Your task is to copy exactly the lines from the line containing "At what coordinates" through the end of the listing below, with pictures left out.
-- DATA SHOWN follows --
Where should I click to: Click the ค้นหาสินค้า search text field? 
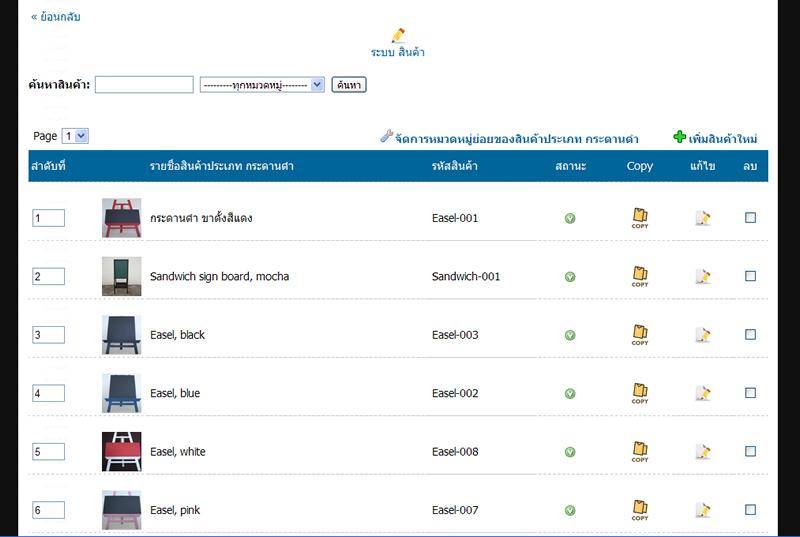coord(144,85)
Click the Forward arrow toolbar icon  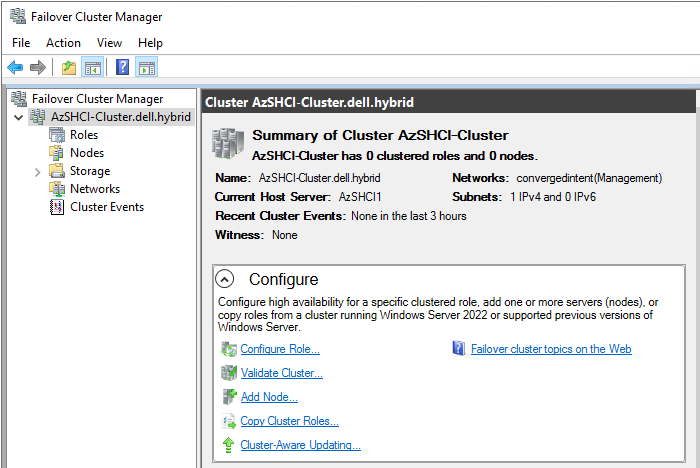(x=38, y=67)
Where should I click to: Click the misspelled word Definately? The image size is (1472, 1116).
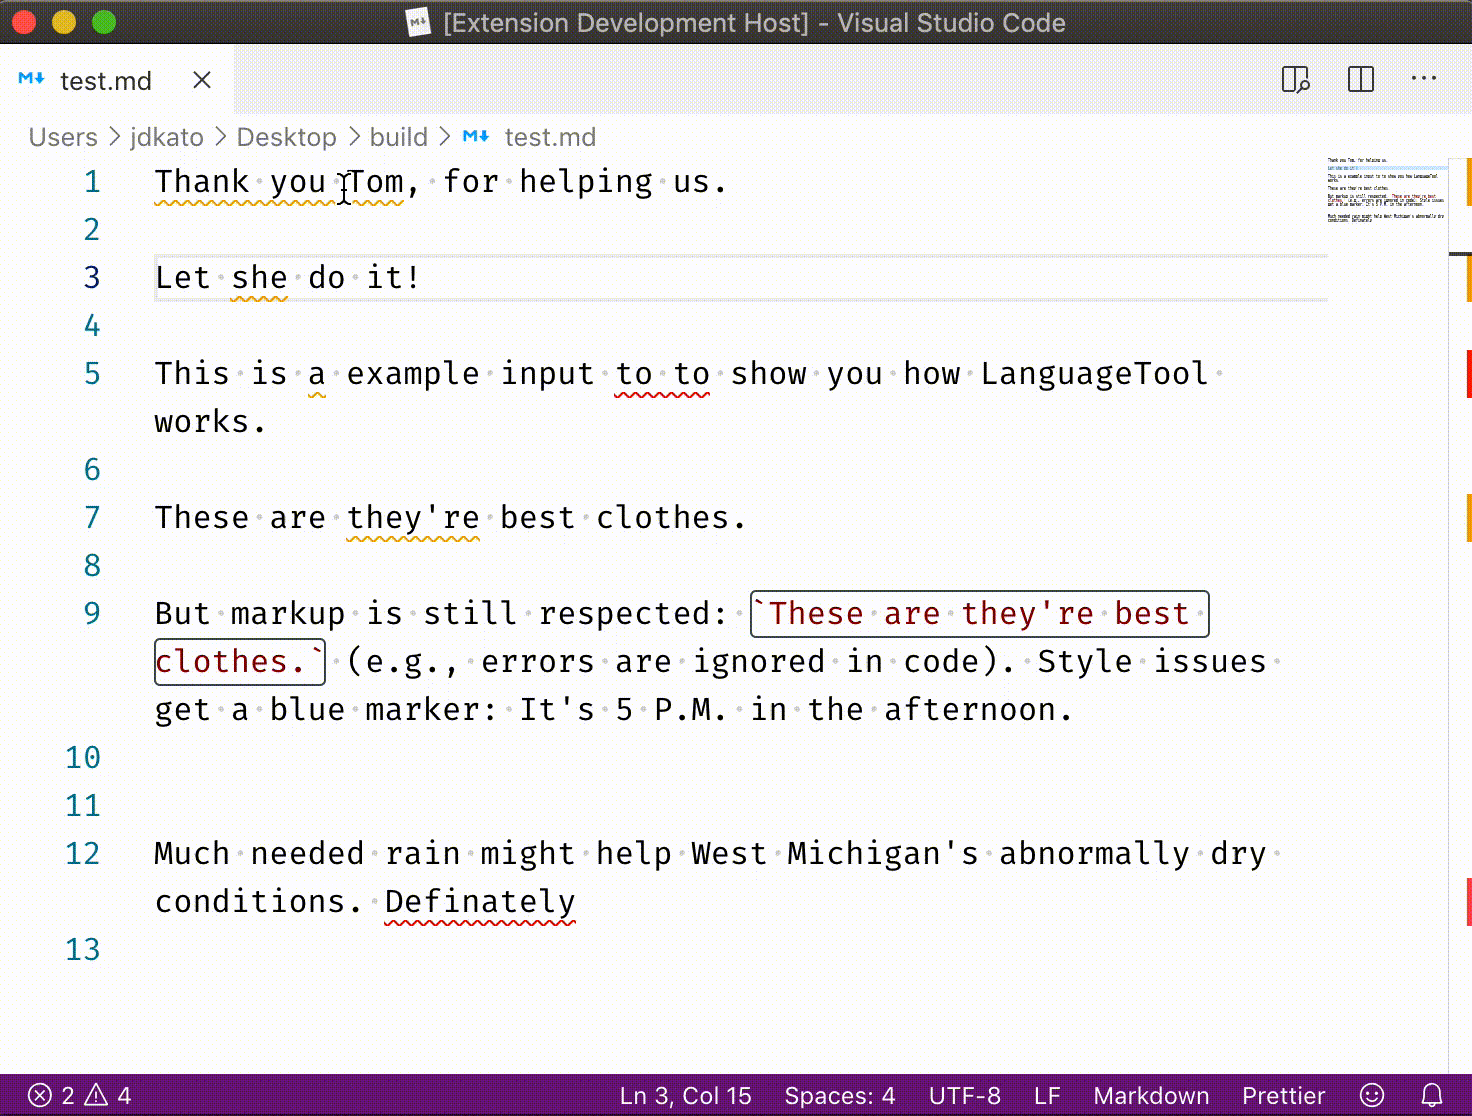coord(479,902)

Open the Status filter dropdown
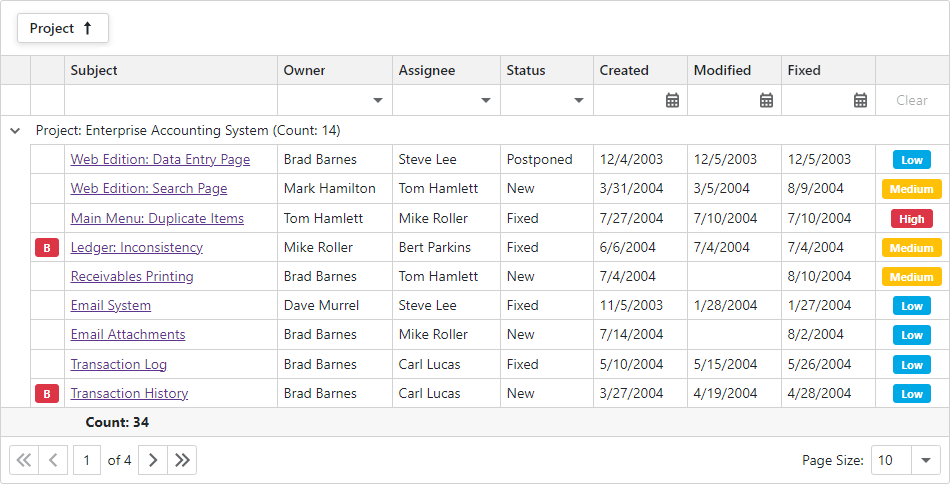tap(579, 100)

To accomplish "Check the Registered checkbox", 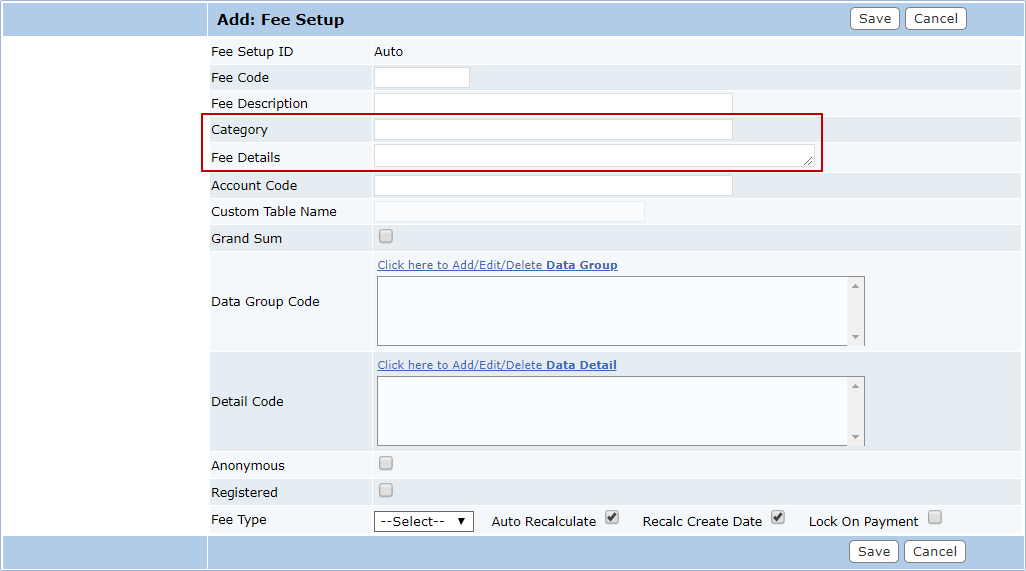I will 386,491.
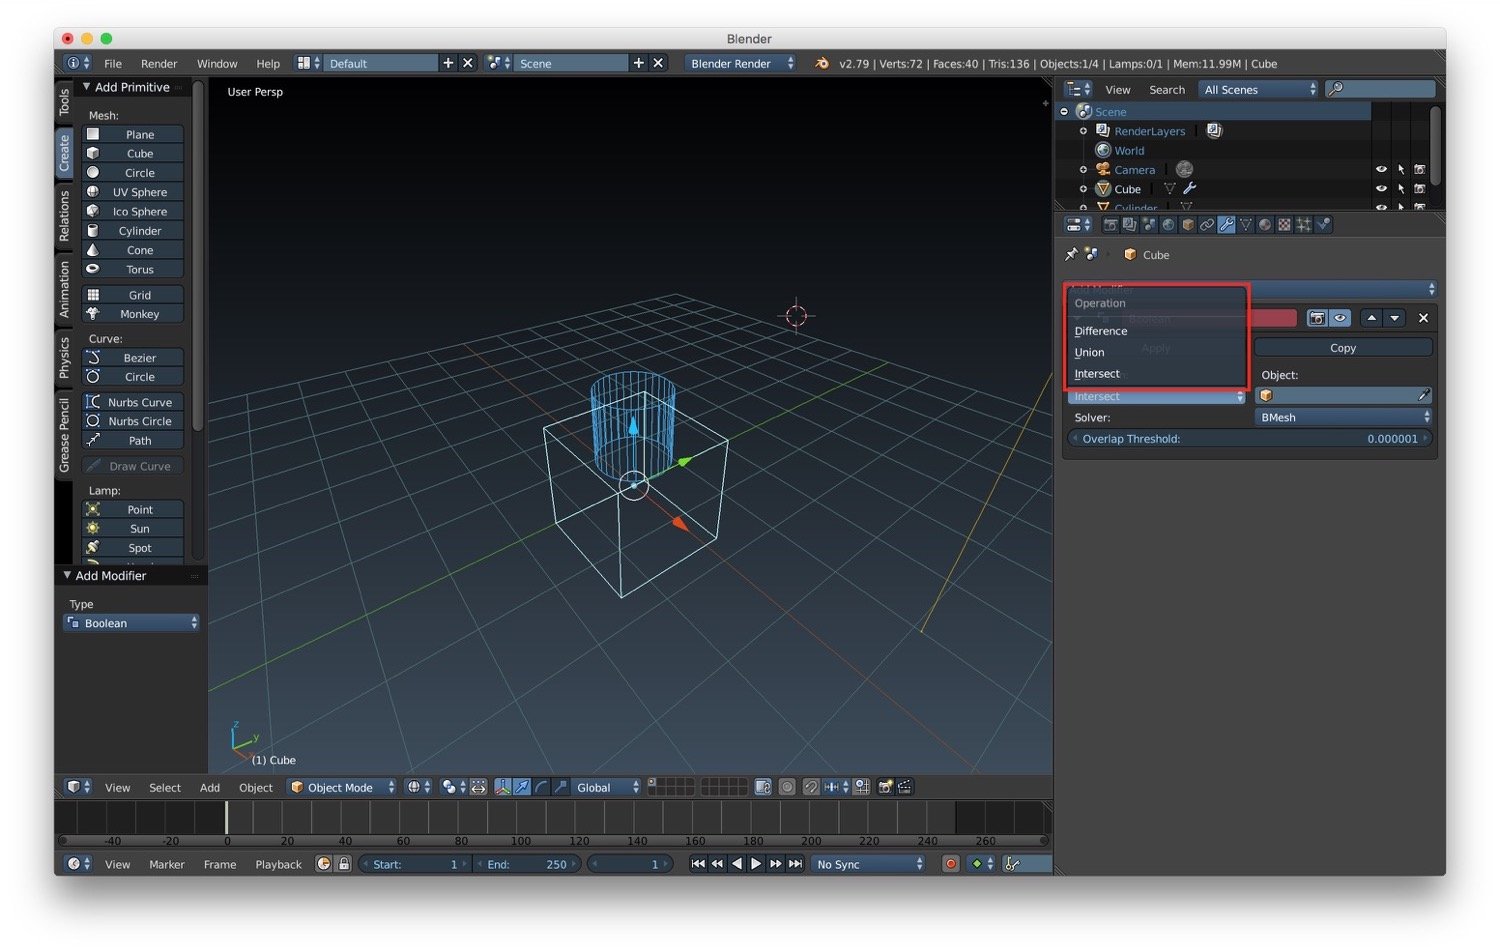Viewport: 1500px width, 949px height.
Task: Add a Torus mesh primitive
Action: [x=139, y=270]
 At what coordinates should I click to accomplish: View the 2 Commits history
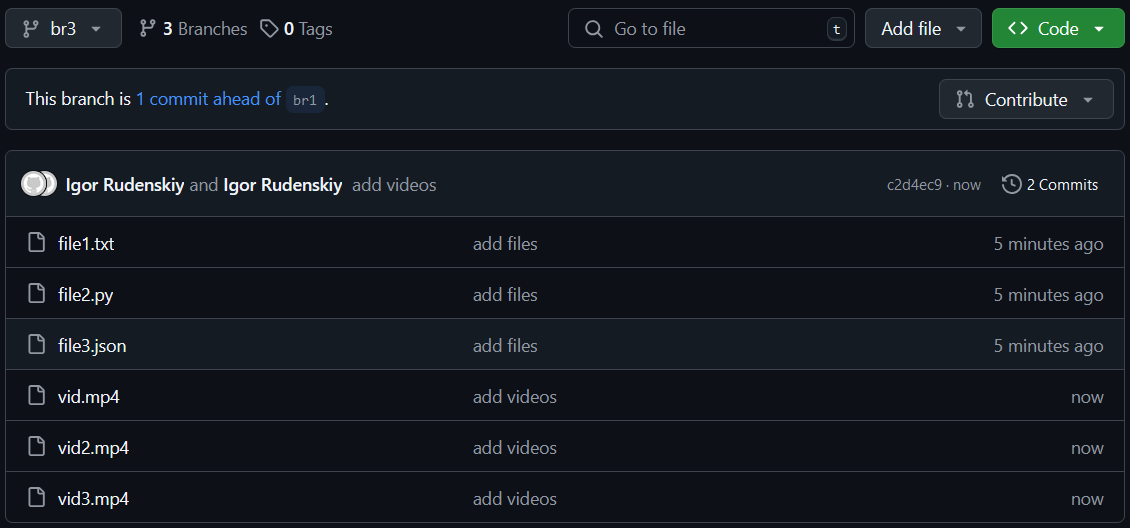1050,185
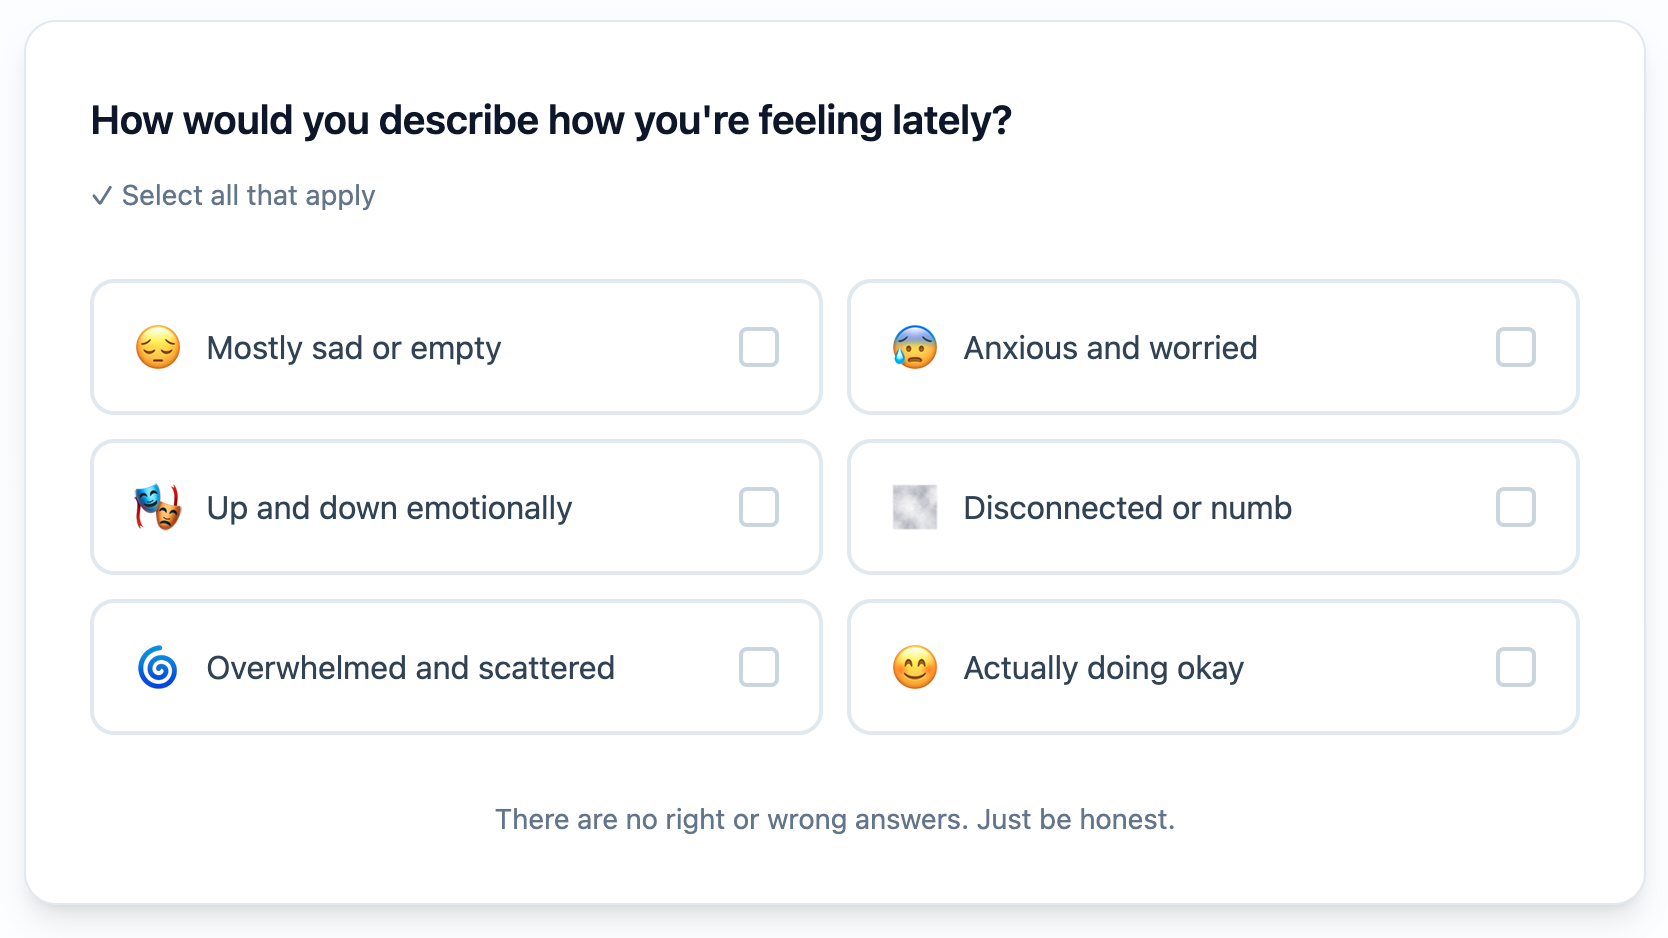Viewport: 1668px width, 938px height.
Task: Click the question title text
Action: pos(550,120)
-- DATA SHOWN concluded --
ANSWER AREA:
 At what coordinates should I click to accomplish: View the 2 Commits history
1050,185
Viewport: 1668px width, 938px height.
Task: Click the question title text
Action: pos(550,120)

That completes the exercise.